ちなみにマモルの所持金がゼロになっているのは、書籍版との差異です。

何かに使ったんだろう、と水に流してやってください。

次回更新は日曜日の予定です。

 ――リーザス大陸に存在する迷宮都市アイリス。

 今でこそ迷宮産業を中心に発展を遂げているが、街の歴史はそれほど古いものではなく、ここ百年ほどの間に急激に成長したといえる。


 もともと、この辺りの土地はハイランド王国のものだったらしい。

 現在のように、迷宮都市として自治権を獲得するに至るまで、いったいどのような経緯があったのか?


 為政者にとって、実のところ迷宮というのは扱いが難しい。

 迷宮で入手できる様々な物資を恩恵と考える者もいれば、迷宮から這い出てくる魔物を害悪と考える者もいるからだ。

 地上に這い出た魔物に対抗できるような武力を保持しているか、定期的に迷宮内の魔物を討伐するような仕組みを構築できていれば問題ないが、いつの世も、優れた指導者だけが民を導くとは限らない。

 百年前のハイランド国王も、自国の領土にある迷宮の扱いに手を焼いていたらしい。


 そんな国王に提案を持ちかけたのが、当時のヴァサゴさん。

 迷宮探索を支援する組織を立ち上げ、迷宮都市アイリスと呼ばれるまでに発展させたのは、彼女の頑張りがあったからに他ならない。


「あの、ヴァサゴさんは百年前からこの街の創設に関わっていたってことですよね。それだと、周囲の人には精霊ってバレているのでは?」


 それだけ長い年月にわたって活躍しているのに、まだ若々しい姿を保っているとなれば、普通の人間ではないと疑われそうなものである。


「大丈夫やと思うで。年齢と容姿の相関性は、種族によってかなりバラつきがあるし、エルフなんかはヒュムの十倍も長生きするからな。うちのことも、ちょっと変わり種のエルフか? くらいにしか周りは思ってへんよ」


 そういうものなのか。

 たしかに、俺のような普通の人間がヒュムに分類されるとして、この世界にはそれ以外の種族も数多く暮らしている。

 エルフは十倍も長生きするのか……。ミルカのような獣人はどうなんだろう?


「――こほん。話の続きをしても?」


 おっと。それぞれの種族寿命には興味があるが、今はギリアムさんの話の続きを聞くとしよう。


「そうして、扱いに困っていた迷宮から解放されたハイランド王国は、迷宮都市とともに発展を遂げたわけだ。今では、国の規模も当時と比べて遥かに成長している」


 ここまでの話を聞く限りでは、特に問題があるようには思えない。

 となると、今から話すことが魔物大量発生の原因なのだろう。


「また、現在ハイランドを治めている国王は非常に優秀で、国民からの信頼も厚い」


 ヴァサゴさんの右腕と自負しているギリアムさんは、情報収集も業務の一環らしい。


「えっと、それは良いことですよね?」

「ところが、ここ最近、そのハイランド国王の体調が芳しくないらしい。頼れる指導者の一大事となれば、国民も不安になるのだろう」


 そういうこと、か。


「ちなみに、ハイランド国王には後継ぎとなる息子が一人いるのだが……こちらの評判はすこぶる悪い。政務にもほとんど顔を出さず、遊び呆けているという噂だ」


 つまり、この国の将来これからどうなるの? という不安が蔓延し、そういった負の感情によって迷宮に魔物が大量発生している、ということか。

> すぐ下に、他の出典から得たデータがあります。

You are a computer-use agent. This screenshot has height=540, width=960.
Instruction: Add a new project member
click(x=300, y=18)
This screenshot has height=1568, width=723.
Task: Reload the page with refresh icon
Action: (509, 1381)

 なるほど……とは思うものの、それって俺が何か手助けできるようなレベルの話じゃないでしょうよ。


「話はわかりました。が、俺は具体的にどうすればいいんです?」


 望むべく明るい未来を掴み取るために、俺ができることとは。


「さっきも言うたけど、未来視はそんなに万能なわけやない。色々と制約があってな、うちに視える未来はあくまで自分自身が観測者に徹した場合の光景やねん」

「と、言いますと?」


「つまりやな、未来を観測した本人が、こうしろああしろとやかましく口を出してしもたら、視えたはずの未来も変わってしまうってことや。せっかくマモルが来たことで望ましい時間軸に移ることができたのに、余計な口出しをすると最悪の結果になることだってある」


 なんともややこしい話だが、ヴァサゴさんの言ってることはなんとなくわかった。


「ええっと、俺の行動はあくまで俺の意思で決めるべきものであって、誰かに誘導されてしまった時点で未来は変わってしまう……っていう理解であってますか?」

「その通りや。理解が早くて助かるで」


「あれ? でも、俺をここに呼んだのはヴァサゴさんなわけで、それって干渉したことになるのでは……?」

「そのあたりは小難しいんやけど、うちが何もせんでも、マモルが迷宮都市アイリスに来るっていう時間軸は最初から存在しててん。ちょっと干渉してもうたことは否定せんけど、影響はほとんどない……はずや」


 語尾がちょっと怖いです。

 たしかに、おばあちゃんの手がかりを探すため、迷宮を探索して何かしらの情報が得られればと思っていたのは事実だ。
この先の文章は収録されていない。